**Task statement:**
Print the items from the line with "Click the GOフィリ!" to the line with "I will pos(814,61).", copying each line exactly as it appears.

**Material:**
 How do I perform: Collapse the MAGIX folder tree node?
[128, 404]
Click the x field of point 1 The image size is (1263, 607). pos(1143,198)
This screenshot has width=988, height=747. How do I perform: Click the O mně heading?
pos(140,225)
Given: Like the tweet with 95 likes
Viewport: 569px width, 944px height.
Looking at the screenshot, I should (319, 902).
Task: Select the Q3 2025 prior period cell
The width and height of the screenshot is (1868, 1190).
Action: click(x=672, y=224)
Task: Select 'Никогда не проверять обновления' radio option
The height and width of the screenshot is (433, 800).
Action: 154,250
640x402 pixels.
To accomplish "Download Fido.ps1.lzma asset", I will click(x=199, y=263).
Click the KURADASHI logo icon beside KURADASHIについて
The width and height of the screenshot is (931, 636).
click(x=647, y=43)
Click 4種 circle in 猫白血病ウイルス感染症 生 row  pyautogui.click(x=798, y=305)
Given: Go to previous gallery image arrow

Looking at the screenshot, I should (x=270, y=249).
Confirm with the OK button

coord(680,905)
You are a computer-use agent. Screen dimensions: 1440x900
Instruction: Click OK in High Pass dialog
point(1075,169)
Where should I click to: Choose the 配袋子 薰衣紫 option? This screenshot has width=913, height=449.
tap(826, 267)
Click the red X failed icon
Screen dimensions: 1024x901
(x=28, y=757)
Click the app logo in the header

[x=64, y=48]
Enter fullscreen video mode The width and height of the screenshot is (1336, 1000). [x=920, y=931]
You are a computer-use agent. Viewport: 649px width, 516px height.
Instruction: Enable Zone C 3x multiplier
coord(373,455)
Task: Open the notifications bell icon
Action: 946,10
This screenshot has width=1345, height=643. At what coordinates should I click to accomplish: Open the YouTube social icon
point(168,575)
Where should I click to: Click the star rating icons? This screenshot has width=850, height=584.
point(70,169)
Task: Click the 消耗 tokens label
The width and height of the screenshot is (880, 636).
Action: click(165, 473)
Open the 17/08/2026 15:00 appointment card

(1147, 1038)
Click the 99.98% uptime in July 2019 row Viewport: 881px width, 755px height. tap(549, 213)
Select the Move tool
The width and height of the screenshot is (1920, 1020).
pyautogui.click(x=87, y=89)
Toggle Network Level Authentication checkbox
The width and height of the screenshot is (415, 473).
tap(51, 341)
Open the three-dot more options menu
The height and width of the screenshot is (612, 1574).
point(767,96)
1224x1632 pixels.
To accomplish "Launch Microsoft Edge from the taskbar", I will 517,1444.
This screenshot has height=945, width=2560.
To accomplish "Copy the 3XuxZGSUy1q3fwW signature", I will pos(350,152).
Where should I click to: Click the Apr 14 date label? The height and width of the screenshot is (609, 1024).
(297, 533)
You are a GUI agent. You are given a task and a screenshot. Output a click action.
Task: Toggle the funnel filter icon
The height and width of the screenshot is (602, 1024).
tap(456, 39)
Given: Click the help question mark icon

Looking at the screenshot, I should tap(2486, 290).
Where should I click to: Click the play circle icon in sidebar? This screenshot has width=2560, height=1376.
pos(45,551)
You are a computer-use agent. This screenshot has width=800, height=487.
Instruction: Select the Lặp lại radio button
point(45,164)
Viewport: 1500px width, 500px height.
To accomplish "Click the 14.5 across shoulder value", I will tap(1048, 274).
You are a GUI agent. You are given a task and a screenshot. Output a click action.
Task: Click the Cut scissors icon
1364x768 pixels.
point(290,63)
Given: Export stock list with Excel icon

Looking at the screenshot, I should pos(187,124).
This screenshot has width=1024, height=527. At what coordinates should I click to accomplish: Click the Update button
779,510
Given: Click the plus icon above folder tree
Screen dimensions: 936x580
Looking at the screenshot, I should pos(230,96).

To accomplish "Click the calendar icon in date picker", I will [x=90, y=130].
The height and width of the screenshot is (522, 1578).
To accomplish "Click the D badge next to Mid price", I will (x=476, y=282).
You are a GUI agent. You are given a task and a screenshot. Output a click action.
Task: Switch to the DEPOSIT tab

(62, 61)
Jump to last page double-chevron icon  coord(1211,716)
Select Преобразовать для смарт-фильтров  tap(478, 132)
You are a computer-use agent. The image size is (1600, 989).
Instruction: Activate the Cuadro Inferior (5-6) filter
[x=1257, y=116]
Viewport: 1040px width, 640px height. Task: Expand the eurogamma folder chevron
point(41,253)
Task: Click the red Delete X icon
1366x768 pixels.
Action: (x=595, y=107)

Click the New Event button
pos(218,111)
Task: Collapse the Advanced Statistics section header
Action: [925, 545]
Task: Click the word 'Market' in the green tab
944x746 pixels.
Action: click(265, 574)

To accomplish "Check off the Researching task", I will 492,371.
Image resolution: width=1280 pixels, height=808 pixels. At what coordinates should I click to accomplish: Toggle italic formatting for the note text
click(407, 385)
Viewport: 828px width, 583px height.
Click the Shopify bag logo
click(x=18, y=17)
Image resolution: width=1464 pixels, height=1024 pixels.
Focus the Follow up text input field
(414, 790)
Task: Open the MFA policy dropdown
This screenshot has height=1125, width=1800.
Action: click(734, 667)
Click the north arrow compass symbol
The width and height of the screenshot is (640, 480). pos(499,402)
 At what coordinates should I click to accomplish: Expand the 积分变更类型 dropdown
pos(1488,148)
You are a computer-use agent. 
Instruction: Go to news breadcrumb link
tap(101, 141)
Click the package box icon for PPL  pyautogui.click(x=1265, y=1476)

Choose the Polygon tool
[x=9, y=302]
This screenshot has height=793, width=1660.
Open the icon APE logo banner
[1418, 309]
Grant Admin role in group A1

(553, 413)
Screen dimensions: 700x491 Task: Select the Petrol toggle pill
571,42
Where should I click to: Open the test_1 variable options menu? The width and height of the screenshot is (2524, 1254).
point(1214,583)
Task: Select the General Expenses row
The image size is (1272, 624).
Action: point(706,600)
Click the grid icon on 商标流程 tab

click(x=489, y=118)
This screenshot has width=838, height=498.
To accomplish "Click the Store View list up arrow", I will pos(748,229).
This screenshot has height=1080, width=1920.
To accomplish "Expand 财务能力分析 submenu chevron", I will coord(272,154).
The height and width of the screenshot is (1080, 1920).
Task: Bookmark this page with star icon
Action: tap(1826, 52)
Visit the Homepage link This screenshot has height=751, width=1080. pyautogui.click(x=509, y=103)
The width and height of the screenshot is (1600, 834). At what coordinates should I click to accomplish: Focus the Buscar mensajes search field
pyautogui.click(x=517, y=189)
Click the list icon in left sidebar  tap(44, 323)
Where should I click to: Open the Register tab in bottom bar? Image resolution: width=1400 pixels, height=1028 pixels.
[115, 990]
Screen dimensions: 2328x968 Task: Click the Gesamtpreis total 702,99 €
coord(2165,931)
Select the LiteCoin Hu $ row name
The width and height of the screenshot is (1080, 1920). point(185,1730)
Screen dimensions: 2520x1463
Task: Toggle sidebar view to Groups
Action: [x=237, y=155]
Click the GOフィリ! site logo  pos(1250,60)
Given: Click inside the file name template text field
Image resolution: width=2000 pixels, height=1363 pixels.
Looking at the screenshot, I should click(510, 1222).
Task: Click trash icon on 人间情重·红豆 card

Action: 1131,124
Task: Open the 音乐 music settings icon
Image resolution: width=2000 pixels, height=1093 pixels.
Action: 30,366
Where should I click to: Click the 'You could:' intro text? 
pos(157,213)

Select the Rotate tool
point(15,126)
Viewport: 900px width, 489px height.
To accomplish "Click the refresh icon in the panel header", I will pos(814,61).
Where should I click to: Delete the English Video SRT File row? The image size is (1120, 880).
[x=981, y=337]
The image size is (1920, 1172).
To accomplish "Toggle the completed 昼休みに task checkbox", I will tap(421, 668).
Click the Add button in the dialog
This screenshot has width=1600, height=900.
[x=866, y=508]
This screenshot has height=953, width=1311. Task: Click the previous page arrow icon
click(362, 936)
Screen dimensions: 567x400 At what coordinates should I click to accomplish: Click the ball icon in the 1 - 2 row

**The output:**
Click the GOフィリ! site logo  pos(1250,60)
Given: Click inside the file name template text field
Image resolution: width=2000 pixels, height=1363 pixels.
Looking at the screenshot, I should click(510, 1222).
Task: Click trash icon on 人间情重·红豆 card

Action: 1131,124
Task: Open the 音乐 music settings icon
Image resolution: width=2000 pixels, height=1093 pixels.
Action: 30,366
Where should I click to: Click the 'You could:' intro text? 
pos(157,213)

Select the Rotate tool
point(15,126)
Viewport: 900px width, 489px height.
To accomplish "Click the refresh icon in the panel header", I will pos(814,61).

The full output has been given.